* SELECTED TEXT
──────────
By this point, not only was I exhausted, but my feet and legs were absolutely killing me from walking all day. All I wanted to do was find someplace to sit for a while and eat dinner, but once again, this proved a litle harder than I would've liked. Eventually, my feet hurt so much I just walked into the next bar I saw that served food. I actually got a really yummy pasta with olives and a beer, and the bar was on a perfect street for people watching. After I finished, I decided to try and find the Forum des Halles, a combination park, underground mall, and huge subway station (although to be honest, while I was in Paris I wasn't really clear about what exactly it was). It was actually really cool, very modern and hip, and fun to just wander. There was even a pretty carrousel!The sun was starting to go down by then so I had to rush back toward the Seine to go on the boat tour I had planned. A company called Vedettes du Pont Neuf runs the hour-long tours with commentary, past all the major sites and famous bridges. They even run at night, too, when everything is lit up (if you're in Paris I highly recommend doing it - it's cheap and a whole new way to discover Paris!). I went around 10pm, and right as we approached the Eiffel Tower, it started glittering (it does this for about 5 minutes on the hour at night)! Seriously so beautiful... When it's not glittering, the Tour shines a bright blue at night and is quite stunning. The bridges by themselves were gorgeous all lit up, too. The tours also depart from one of the most famous and beautiful bridges in Paris, the Pont Neuf (French for 'New Bridge') which, paradoxically, is the oldest bridge in Paris. Some other highlights were Notre-Dame, the Louvre, and seeing all the people sitting on the banks of the river enjoying the beautiful night. My camera doesn't do so well in the dark, so the pics are a bit blurry, but I think you'll get the idea : ) After I went back to the hostel and literally passed out.
──────────
* DATA FOR ANALYSIS
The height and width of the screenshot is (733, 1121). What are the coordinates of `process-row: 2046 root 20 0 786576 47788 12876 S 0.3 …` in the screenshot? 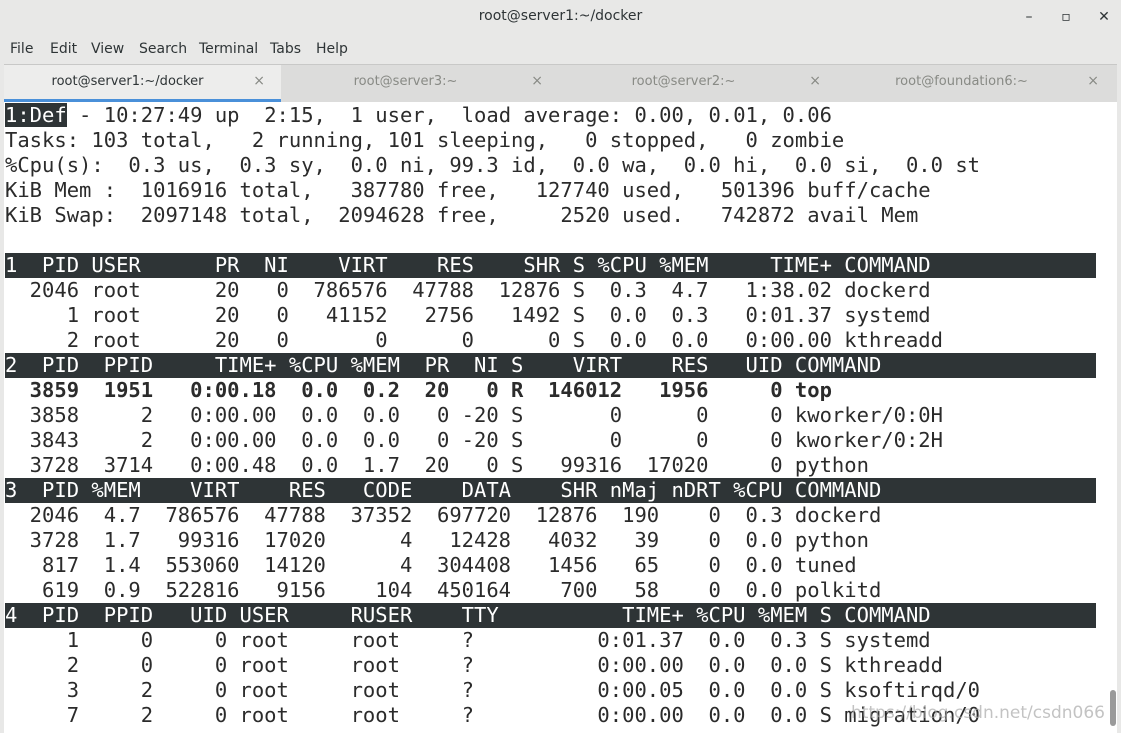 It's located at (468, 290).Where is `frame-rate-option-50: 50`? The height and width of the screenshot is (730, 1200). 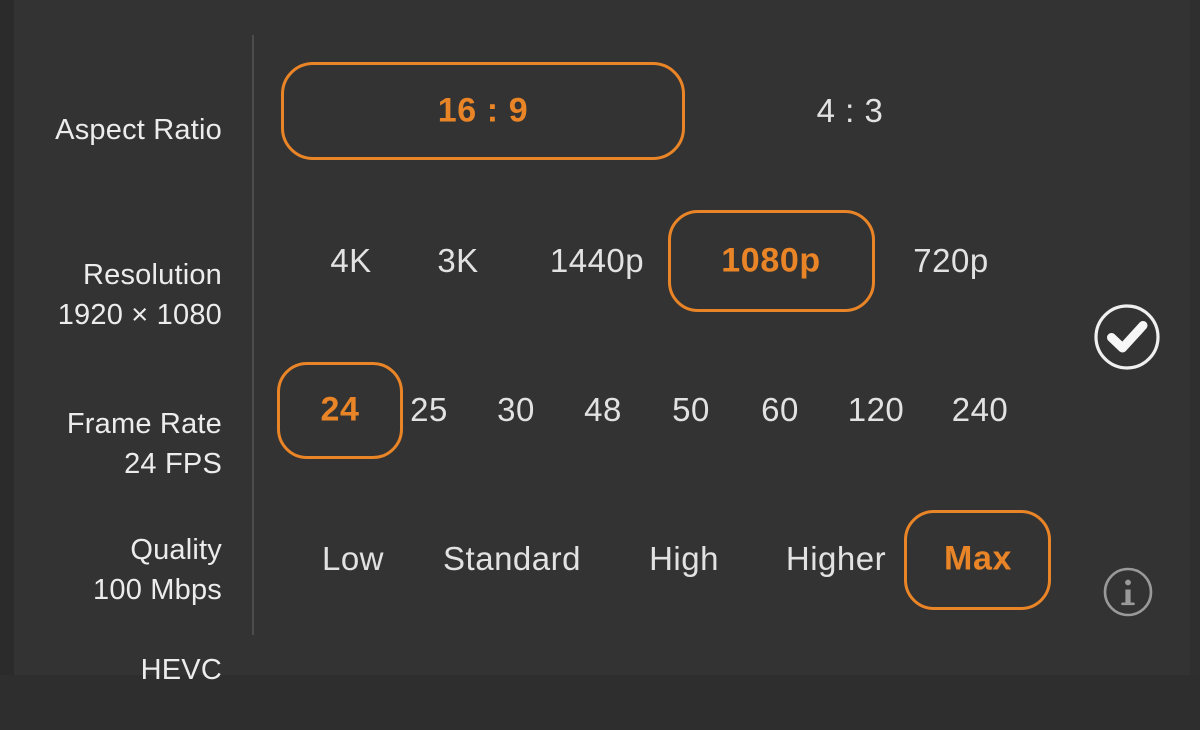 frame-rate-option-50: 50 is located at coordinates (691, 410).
──────────
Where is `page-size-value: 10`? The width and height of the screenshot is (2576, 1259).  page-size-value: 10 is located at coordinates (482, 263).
──────────
* GOAL OF THE EXERCISE
From the Paris travel account, list every named landmark that the night boat tour departs from or passes.

* OUTPUT FOR THIS EXERCISE
Pont Neuf, the Eiffel Tower, Notre-Dame, the Louvre